A panel of Senate lawmakers voted Wednesday to hold in contempt a website that lets people advertise for sex and “adult entertainment,” after the company behind the site refused to comply with a subpoena.
The website, Backpage, could become the first entity to be cited for contempt of the Senate in 20 years. The website has been implicated numerous sex trafficking cases, which prompted the Senate Homeland Security and Government Affairs Committee to issue a subpoena for documents about the business.
“In order to address the problem of selling children and coerced adults in online marketplaces in a legislative manner, first we need to understand it better and that’s what our work has been,” Sen. Rob Portman, R-Ohio, said Wednesday.
The committee passed the contempt resolution unanimously as part of an investigation into Backpage, which has already concluded that the site edits advertisements in order to obscure signs of human trafficking.
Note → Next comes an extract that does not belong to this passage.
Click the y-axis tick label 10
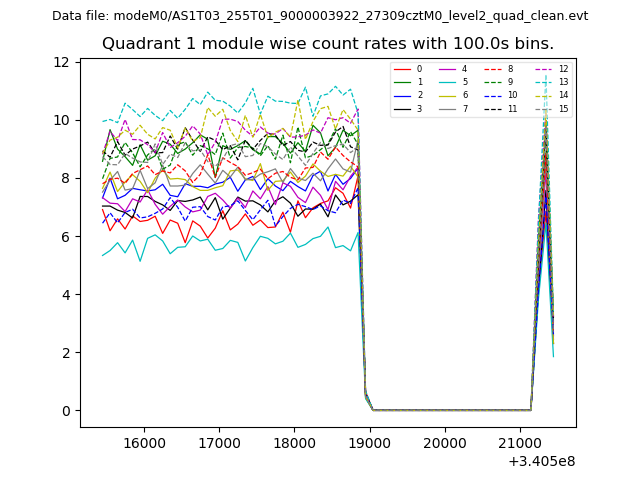 tap(60, 120)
“The company touts its ‘moderation’ practices — the process of reviewing advertisements to screen them for evidence of violations of its terms of use and possible illegality,” the report said. “Its general counsel and chief spokeswoman, Elizabeth McDougall, has written that the widespread adoption of similar practices are the ‘key to disrupting and eventually ending human trafficking via the World Wide Web.’ To better understand these procedures, their efficacy, and their costs, the subcommittee served a subpoena on Backpage requiring the production of documents concerning Backpage’s moderation and ad-review procedures, basic financial information, and other topics.”
Portman, who has been investigating the company along with Sen. Claire McCaskill, D-Mo., cited a child advocacy group that found “71 percent of all suspected sex trafficking reports” are run through Backpage.
“I was in Ohio this week and met with four women who had been trafficked and are now in a program to deal with their drug addiction and help them get back on their feet, all four of them talked about it and talked about the coercion that they were under and the fact that Backpage was how they were sold,” Portman said.